De nieuw te bouwen woning bestaat uit drie onderdelen: een middendeel met een bouwhoogte van 8,61 meter, een aangebouwd deel aan de noord- en oostzijde met een bouwhoogte van 7,71 meter en een aangebouwd deel aan de zuidzijde met een bouwhoogte van 5,61 meter. Het deel aan de zuidzijde is aan het middendeel verbonden door middel van een verbindingsgang met een plat dak en een bouwhoogte van 2,61 meter. De achtergevel van de nieuwe woning met de aanbouwen loopt ten opzichte van de huidige woning verder naar achter door op het perceel en de achterzijde komt dichterbij de achterliggende watergang Het Dee te liggen. In de aanvraag heeft de vergunninghouder het middendeel aangemerkt als het hoofdgebouw en de twee bouwwerken aan de noord- en zuidzijde als bijbehorende bouwwerken. Het college heeft dit ook zo aangemerkt.
De Afdeling is, in tegenstelling tot de rechtbank, van oordeel dat het college ten onrechte alleen het middendeel heeft aangemerkt als het hoofdgebouw, omdat in ieder geval de aanbouw aan de noord- en oostzijde ook onderdeel uitmaakt van het hoofdgebouw. Om te bepalen of de delen aan de noord- en oostzijde en de zuidzijde van het bouwplan bijbehorende bouwwerken zijn als bedoeld in het bestemmingsplan, moet, gelet op de definitie van het begrip ‘bijbehorend bouwwerk’, eerst worden bepaald wat het hoofdgebouw is. Overeenkomstig de definitie van het begrip ‘hoofdgebouw’ gelden als cumulatieve eisen dat dit het gebouw is dat ruimtelijk èn functioneel, het belangrijkste gebouw is met het oog op de bestemming. De hoofdfunctie overeenkomstig de bestemming is "Wonen". Deze hoofdfunctie is ondergebracht in zowel het middendeel als in het deel aan de noord- en oostzijde van het bouwplan. Aan de hand van de bouwtekeningen die behoren bij het besluit stelt de Afdeling vast dat op de begane grond onder meer de keuken, woonkamer en studiekamer zijn gesitueerd. Deze functies lopen in het middendeel en het deel aan de noord- en oostzijde onafgebroken door. Op de eerste verdieping geldt dat voor een slaapkamer. Het deel aan de noord- en oostzijde maakt daardoor gelet op de definitie van het begrip ‘hoofdgebouw’ onderdeel uit van dat hoofdgebouw. Dat het vooraanzicht van het deel aan de noord- en oostzijde zich in enige mate laat onderscheiden van het middendeel, doet, gelet op vermelde cumulatieve vereisten, aan dit oordeel niet af.
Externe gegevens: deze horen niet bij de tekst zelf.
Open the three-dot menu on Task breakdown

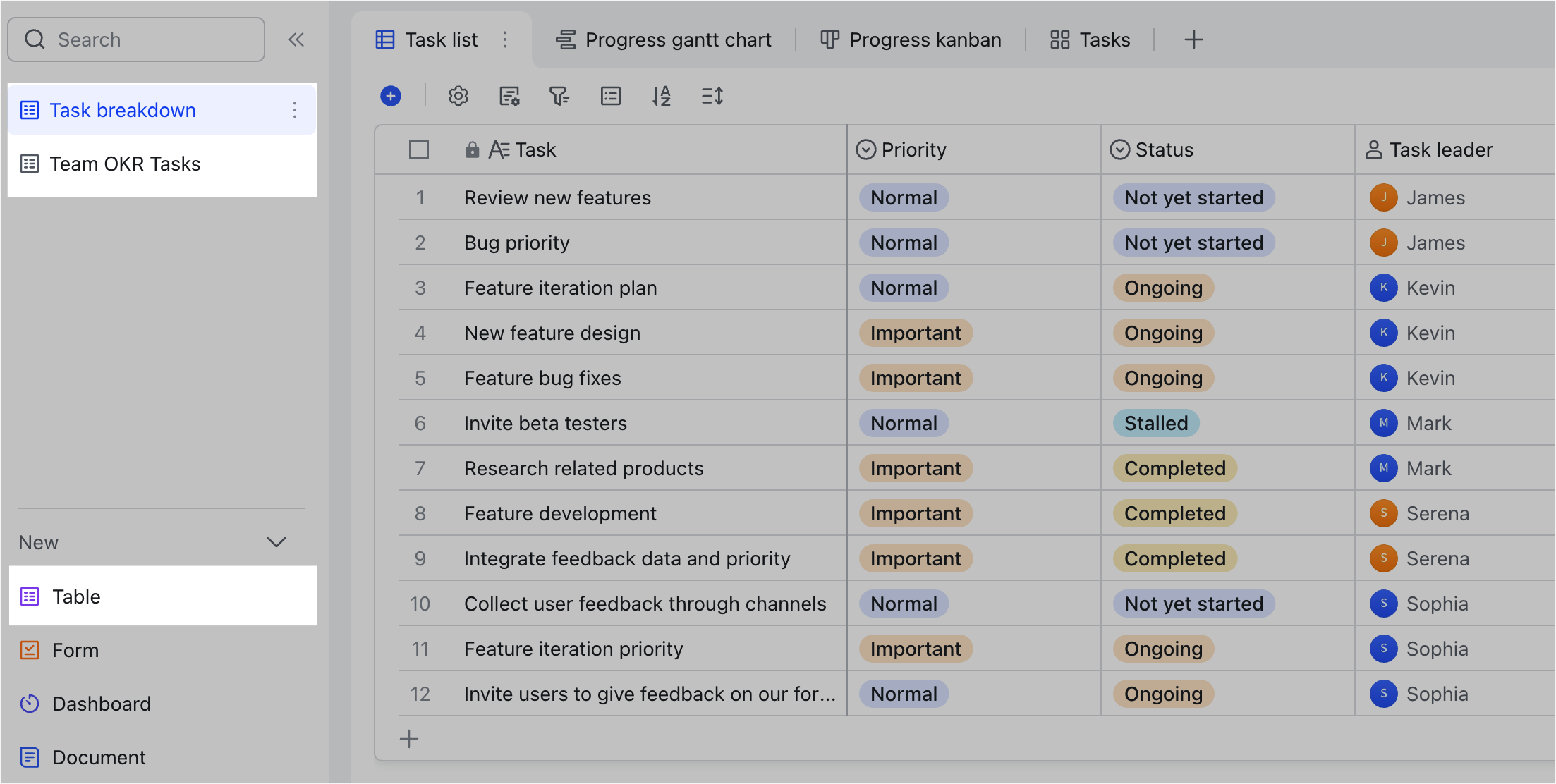(294, 110)
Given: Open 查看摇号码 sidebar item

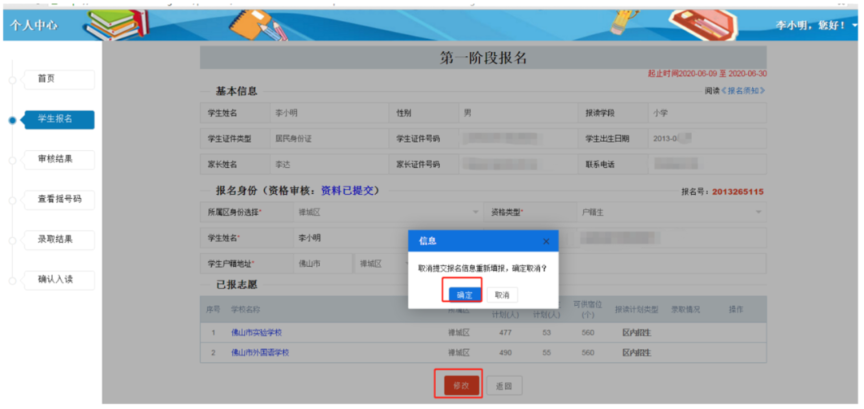Looking at the screenshot, I should click(x=60, y=199).
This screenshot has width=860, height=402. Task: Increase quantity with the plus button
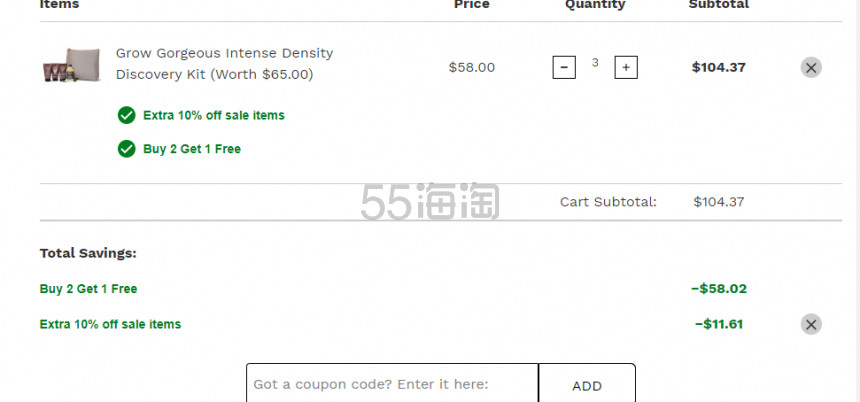626,67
Het college had bij de toepassing van de afwijkingsmogelijkheid uit artikel 17.4.1 van de planregels dan ook in ieder geval ook de oppervlakte van het deel aan de noord- en oostzijde moeten betrekken. Op basis daarvan is ten onrechte gebruik gemaakt van de afwijkingsmogelijkheid uit artikel 17.4.1 van de planregels. De Afdeling geeft opdracht om een nieuw besluit op bezwaar te nemen. Hierbij zal het moeten bezien of er mogelijk gebruik kan worden gemaakt van de kruimelregeling op grond van artikel 2.12, eerste lid, aanhef en onder a, onder 2º, van de Wabo, gelezen in samenhang met artikel 4, aanhef en onderdeel 1, van bijlage II van het Bor om af te wijken van het bestemmingsplan ten behoeve van het bouwplan. Indien het college van die afwijkingsbevoegdheid gebruik wenst te maken, moet het die afwijking deugdelijk motiveren.